The F-statistics for all models were large and achieved a statistically significant p-value less than a default alpha of .05; thus for all three models the Null hypothesis that is rejected that 0s for the regression coefficients would fit the data better.
From the exploratory data analysis, many of the predictor variables were correlated with each other. However, this could be an issue from a multicolinearity, that can lead to unstable regression fits. From the previous section VIF (Variable Inflation Factor) was used to gauge better models by preferring VIF values less than 5.
The following figure represents the performance of 3 of the models on both the testing and on the data set. for this multiple linear regression problem, the adjusted R2 value was used as the metric for performance on predicting the target wins.
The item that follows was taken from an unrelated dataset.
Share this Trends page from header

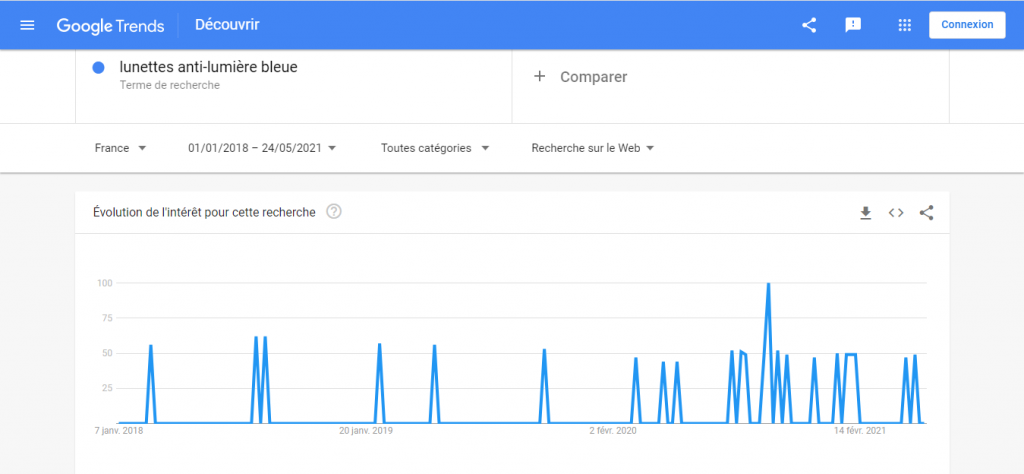pyautogui.click(x=809, y=25)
# Build summary table with each model performance metrics
SummaryTable <- bind_rows(
model_performance_extraction(lm_s),
model_performance_extraction(lmf_s),
model_performance_extraction(lm_s_2)
)
# Add row names
rownames(SummaryTable) <- c("Model 1", "Model 2", "Model 3")
# Display nice format table
SummaryTable %>%
kable() %>%
kable_styling(
bootstrap_options = c("hover", "condensed", "responsive"),
full_width = F)
| RSE | Adj.R2 | F.Statistic | |
|---|---|---|---|
| Model 1 | 13.01296 | 0.3098646 | 73.92897 |
| Model 2 | 13.01342 | 0.3098152 | 93.79725 |
| Model 3 | 13.03182 | 0.3078626 | 73.24820 |
# Splitting the dataset into train/testing set with 80/20 split
set.seed(3)
df_split <- initial_split(clean_df, prop = 0.8)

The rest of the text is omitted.